Prossegue o caos no local onde estão os destroços do avião da Malásia Air Lines abatido na Ucrânia. Há notícias de saques e de que os rebeldes estariam dificultando o acesso por parte de peritos e equipes parfa dar destino humanitários aos cadáveres e restos de corpos destroçados. O local está sendo “contaminado” – este é o termo técnico – pela presença dos rebeldes, de pessoas avulsas e também de equipes de jornalismo. Um jornalista da Sky violou a mala fechada de algum passageiro, revirando e exibindo os objetos dentro, o que provocou um repúdio em escala mundial.
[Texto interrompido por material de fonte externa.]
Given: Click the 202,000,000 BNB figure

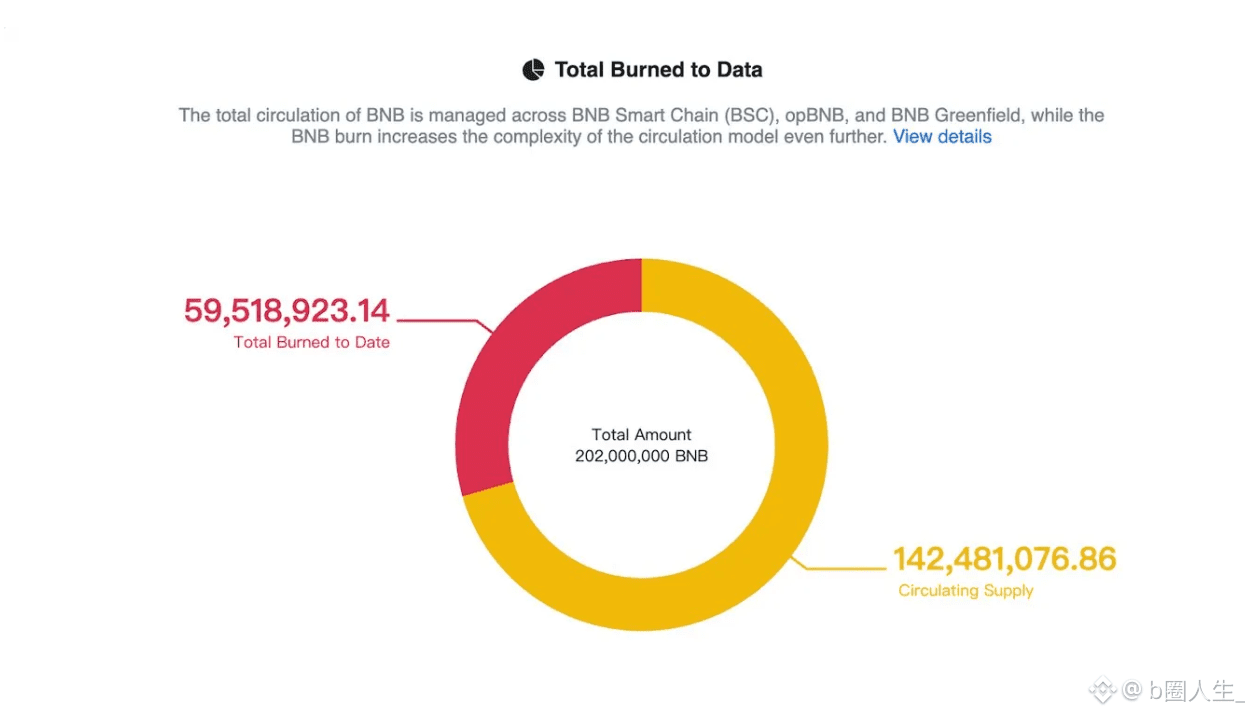Looking at the screenshot, I should coord(642,456).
A Sky desculpou-se várias vezes pelo acontecido. No plano político continua o “caos dirigido”, com o Ocidente, governos e mídia, apontando sempre para a Rússia como principal culpada pela tragédia, ao armar os rebeldes. Há alguma controvérsia sobre a origem do míssil BUK que teria sido usado para abater o avião. Os rebeldes afiançam não ter tais mísseis nem gente capaz de manejá-los. O Ocidente afirma que ele pode ter vindo diretamente da Rússia – com pessoal capaz de manejá-lo – ou que pode ter vindo de uma instalação militar ucraniana tomada antes por um grupo dos separatistas.
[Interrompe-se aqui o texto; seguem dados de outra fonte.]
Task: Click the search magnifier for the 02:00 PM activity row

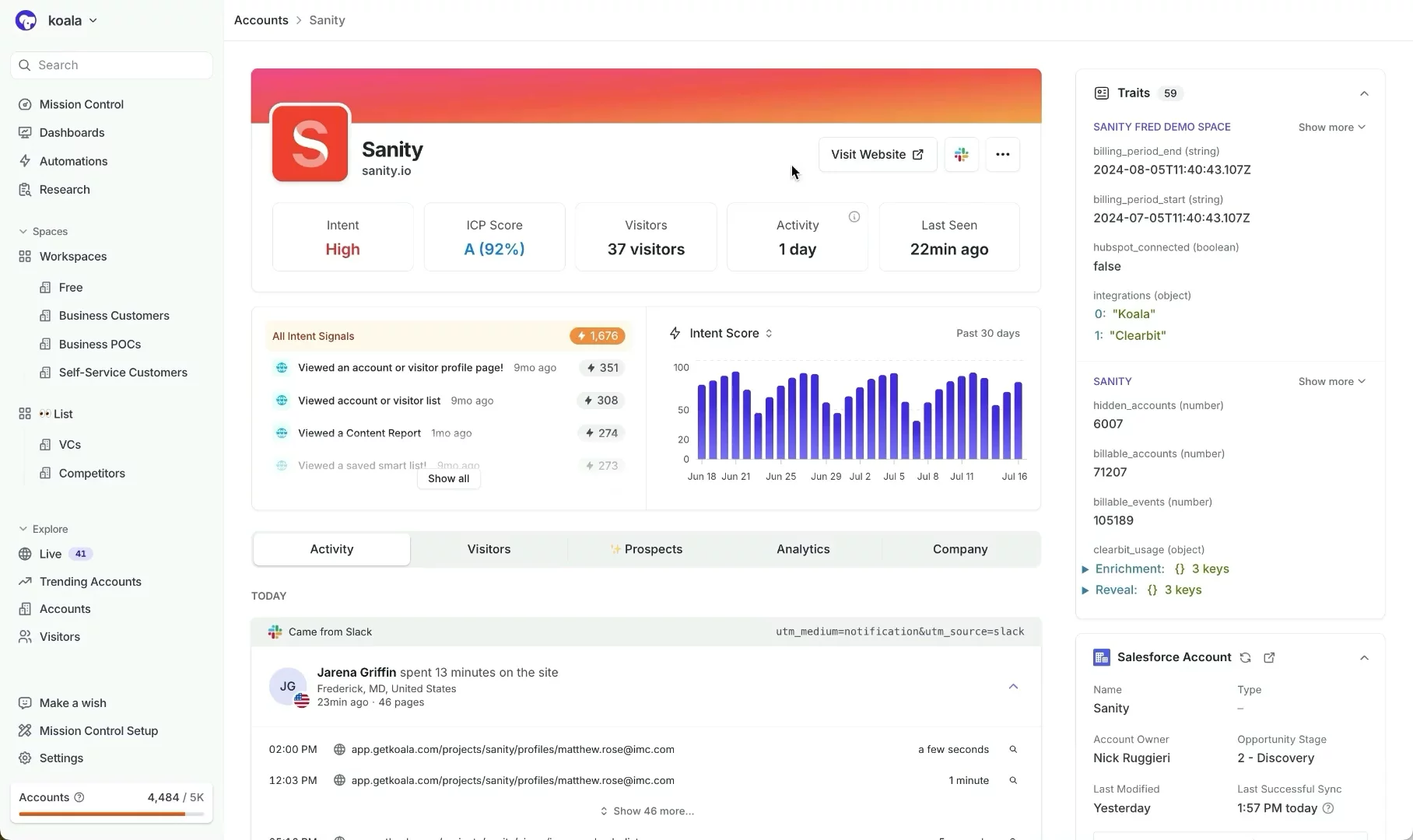Action: pyautogui.click(x=1013, y=750)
O Conselho de Segurança da ONU deve votar uma resolução exigindo a preservação e o acesso livre aos destroços por parte de equipes técnicas e humanitárias. A Rússia declarou que aprova uma resolução destas desde que ela não a responsabilize.

Alemanha

O país celebrou os 70 anos do atentado de 20 de julho de 1944 contra Hitler, agora conhecido sob o nome do filme de Tom Cruise, “Operação Valquíria”. Como sempre, houve discursos e coroas de flores solenes nas dependências do chamado Bendlerblock – a sede do QG da Wehrmacht em Berlim, de onde seria deflagrada a operação visando assumir o controle da capital depois da esperada morte do Führer, e que hoje abriga o Museu da Resistência Alemã. Além disto, houve também a “formatura” de novos recrutas das Forças Armadas, num momento em que ganha impulso no país a discussão sobre a ampliação ou não das suas ações no exterior. O debate tem conotações políticas muito claras, pois a atual ministra da Defesa, Úrsula von der Leyen, é apontada como uma das prováveis sucessoras da chanceler Angela Merkel, que está em seu terceiro mandato consecutivo.

Irã

A Agência Internacional de Energia Atômica da ONU anunciou que o Irã diluiu grande parte de suas reservas de urânio enriquecido para níveis inferiores a 20%, limite mínimo para a fabricação de armas nucleares. O prazo das negociações com as potências nucleares do ocidente mais a Alemanha foi ampliado em 4 meses. Ao mesmo tempo, cresce a pressão para reativação e ampliação das sanções contra o país com a acusação de que ele seria o responsável pelo armamento do Hamas, na Faixa de Gaza.

Líbia

Continuam os combates entre “islamitas” e “nacionalistas” (assim chamados) pelo controle do aeroporto da capital, Trípoli, hoje em poder daqueles. Imagens do local mostram carcaças de aviões destruídos e a luta envolve inclusive granadas e artilharia. Os combates também se estendem a Benghazi, sendo que recentemente o grupo chamado de “nacionalista”, chefiado por um ex-agente dos Estados Unidos, ocupou o Parlamento na capital e tentou derrubar o governo, considerado simpático à Irmandade Muçulmana. Analistas apontam a dificuldade das potências do Ocidente, que ajudaram a queda de Gaddhafi com bombardeios feitos pela OTAN, em se posicionar diante deste confronto que já tem proporções de guerra civil: intervir ou não? Se intervir, de que lado?